[Start of section]

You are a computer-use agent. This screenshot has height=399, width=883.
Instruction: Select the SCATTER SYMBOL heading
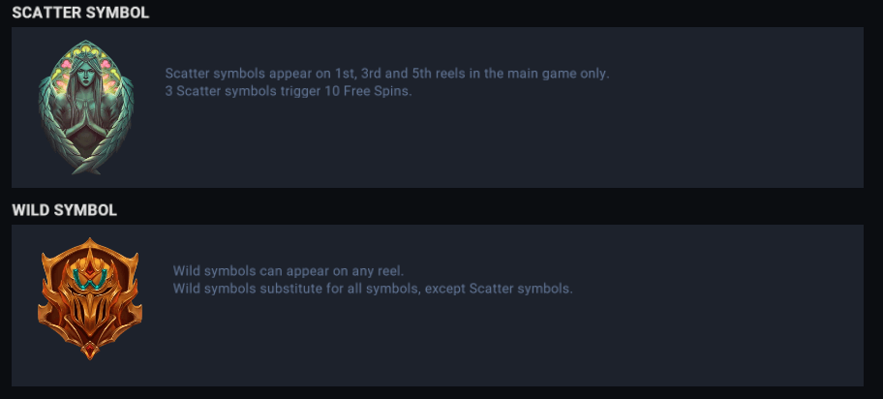point(79,13)
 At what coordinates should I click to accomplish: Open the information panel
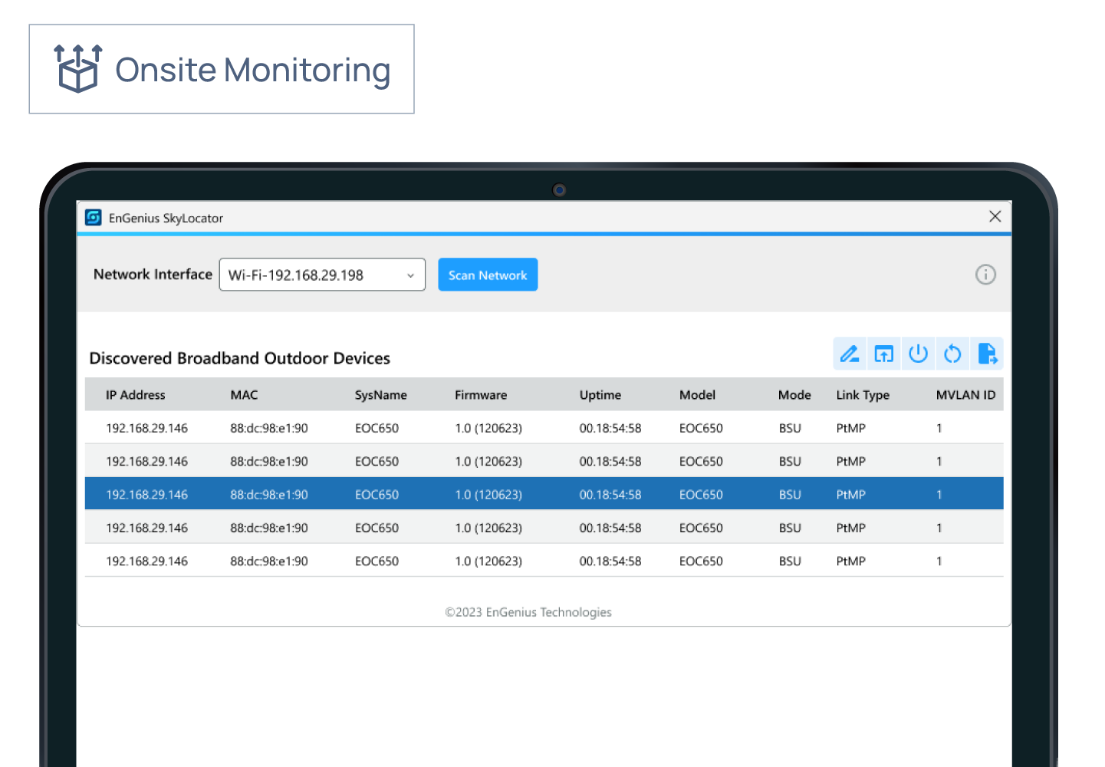pos(985,275)
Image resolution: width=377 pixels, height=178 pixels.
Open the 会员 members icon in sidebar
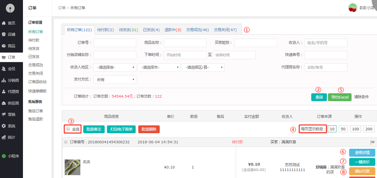pos(4,69)
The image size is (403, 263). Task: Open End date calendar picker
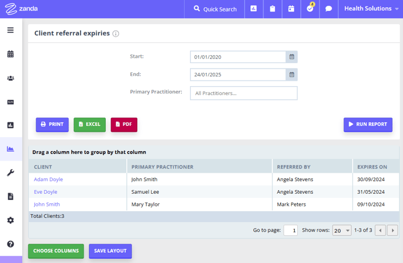pos(292,75)
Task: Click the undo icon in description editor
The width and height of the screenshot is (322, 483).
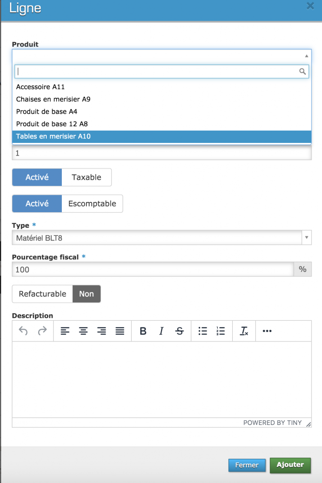Action: point(23,331)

[End of section]

▶ ASSIGNMENT: Nothing but the lines from the line containing "Open the 会员 members icon in sidebar" through the last line of the material may be output, and they must be copied exactly, without pictures.

▶ RESULT OF THE TASK:
Open the 会员 members icon in sidebar
pos(4,69)
The image size is (403, 263). Task: Open End date calendar picker
pos(292,75)
Task: Click the undo icon in description editor
The width and height of the screenshot is (322, 483).
Action: point(23,331)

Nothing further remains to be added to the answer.